The city’s utility, Con Edison, beefed up its infrastructure with an aggressive smart grid update in 2010. Along with some legal changes to building codes put in place in the same year, building codes in NYC are increasingly going green. Part of the new codes? Vacancy sensors that allow energy infrastructure to power down when no one is using them.
Air and Water Quality
The city’s history in this arena are not its strong suit in terms of sustainability. In 2008, responding to citizen requests, the city rolled out a comprehensive air quality monitoring program. The difference with this new rollout and previous air quality monitoring? The new program took air samples at street level…you know, where people are actually breathing, as opposed to from the top of 40 story buildings, where previous samples had been taken.

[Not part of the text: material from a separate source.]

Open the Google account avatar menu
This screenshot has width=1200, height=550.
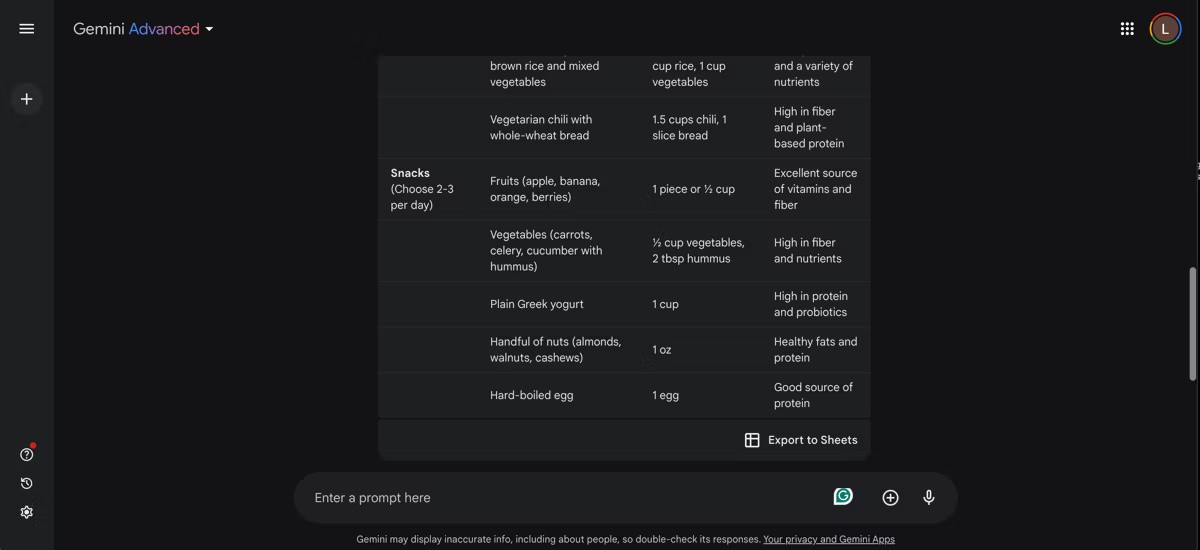click(1165, 29)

The city also invested $4.6 million to clean up its stormwater system.
Local food is not as hard as you might think for NYC residents. After all the Hudson Valley is some of the best and most productive farmland in the country, and is a mere 60 or so miles from the city. But of course, with 10 million mouths to feed, the city is not stopping there. Planners have proposed 1200 acres of rooftop gardens across the city.

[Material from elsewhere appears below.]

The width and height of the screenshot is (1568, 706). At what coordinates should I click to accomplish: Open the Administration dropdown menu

Integrating that kind of farmland directly into the most densely populated city in America might not feed the entire city (not even remotely close, according to this discussion in Permaculture Magazine), but it certainly cuts the footprint, the dependency, and the processed food imports for thousands of city dwellers. (Here’s a fun interview with Brooklyn Grange, the largest rooftop farm, in case you’re interested.) City Harvest, a nongovernmental organization, collects 42 million pounds of excess food per year from across NYC and redistributes it to the city’s hungry with a fleet of trucks and bikes.
The city is buzzing with urban revitalization, social entrepreneurship, and young, creative, intellectual do-gooders with just-crazy-enough-to-work business plans to solve societal issues and make money at the same time. As a result, there are several green business incubators in New York City that regularly accept submissions from entrepreneurs and offer startup assistance to those working in the green space.
The Green Festival, a project of Green America and Global Exchange, has even found its way to the Javits Center North in Manhattan for earth day, April 20-21. Last year, I had a booth there selling my green business books and sustainability board games, and had a blast checking out all these awesome happenings in NYC. I can’t wait to go back, as truly, I <3 NY.